**Activity**:
Extract the stretch of lines that starts at the line with "You are a GUI" and ends at the last line of the data below. Give it exactly, without pictures.

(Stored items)

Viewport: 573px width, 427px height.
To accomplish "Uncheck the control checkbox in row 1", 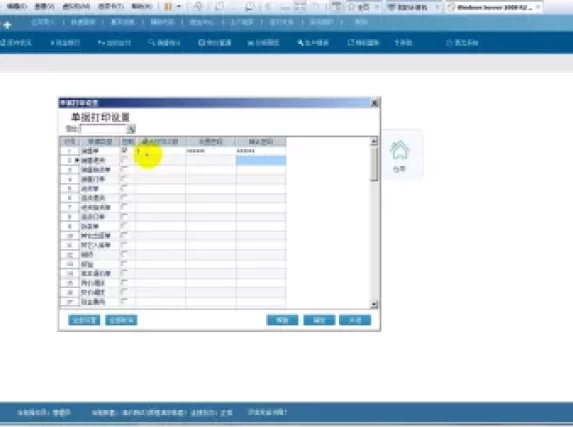I will [x=125, y=151].
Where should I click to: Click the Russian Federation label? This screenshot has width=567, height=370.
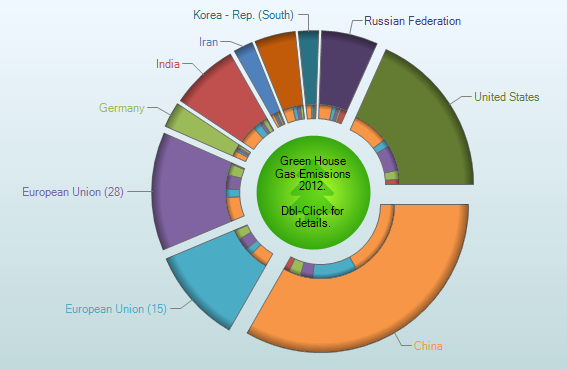(x=413, y=21)
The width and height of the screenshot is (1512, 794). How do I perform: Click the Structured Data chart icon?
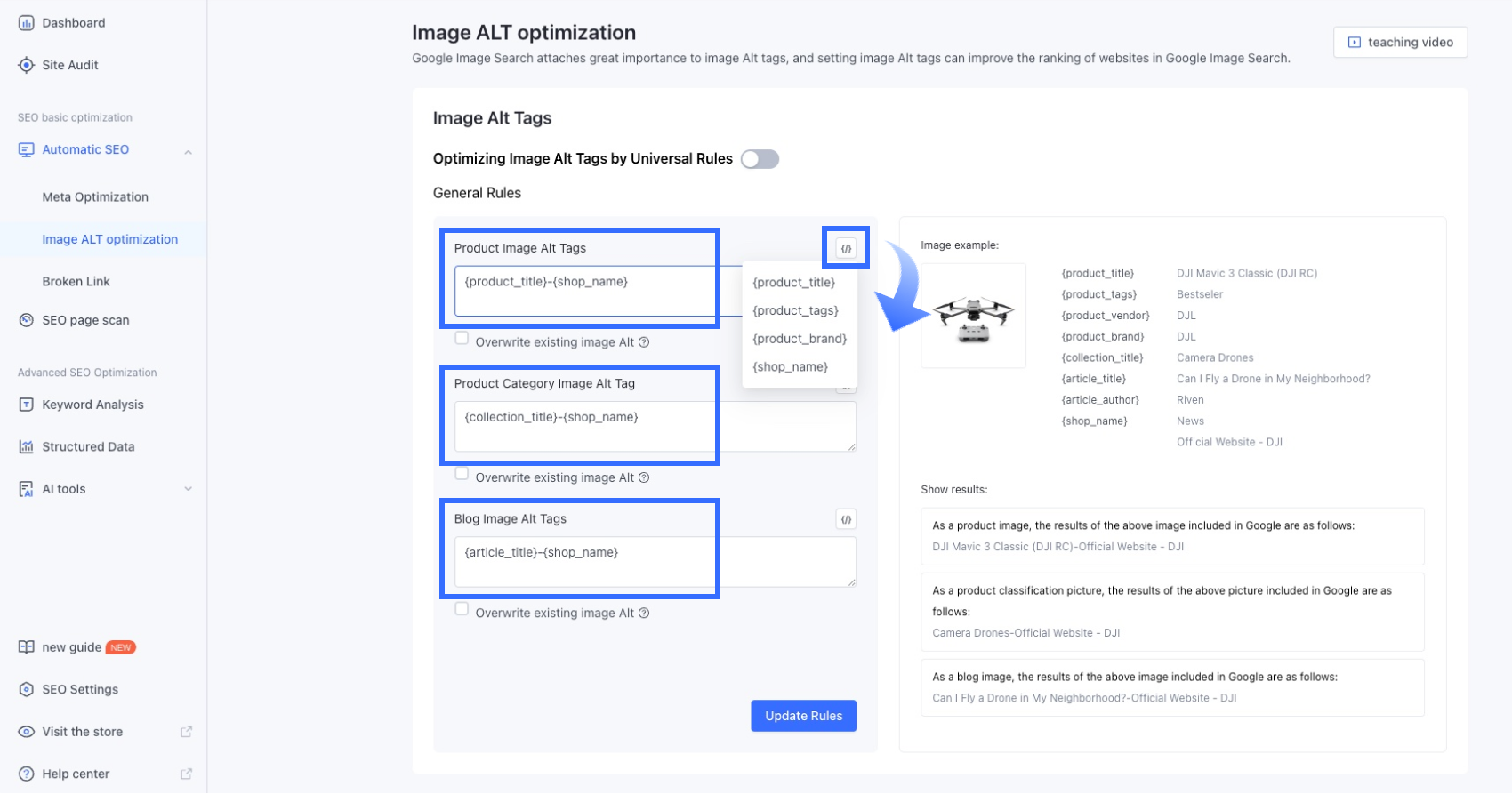click(x=26, y=446)
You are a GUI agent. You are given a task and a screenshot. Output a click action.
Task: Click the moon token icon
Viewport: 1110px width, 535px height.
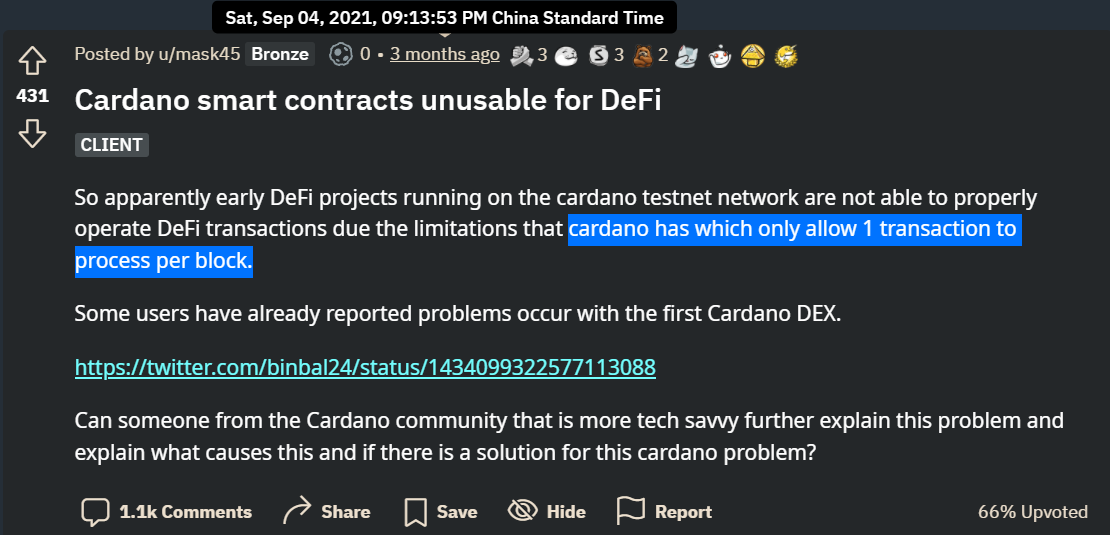[341, 54]
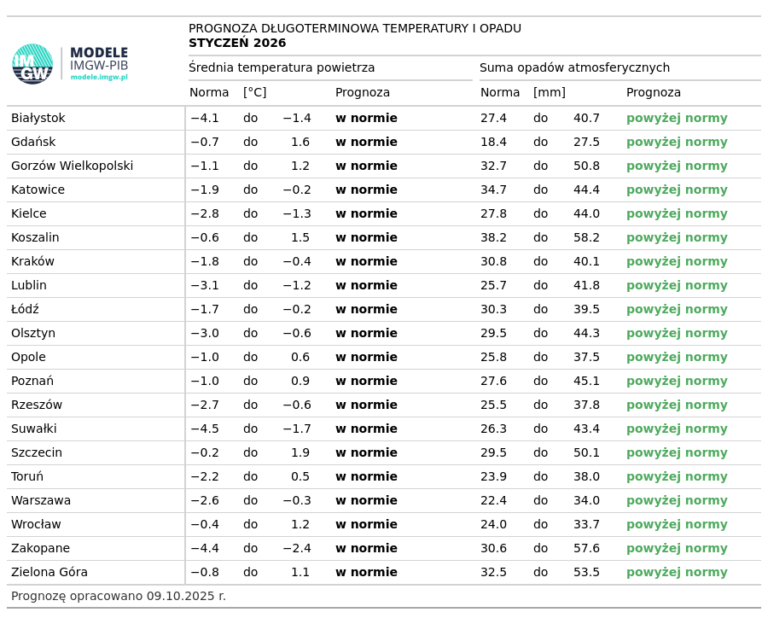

**Written answer**:
You are a GUI agent. You are given a task and a screenshot. Output a click action.
Task: Click the moon token icon
Viewport: 1110px width, 535px height.
[341, 54]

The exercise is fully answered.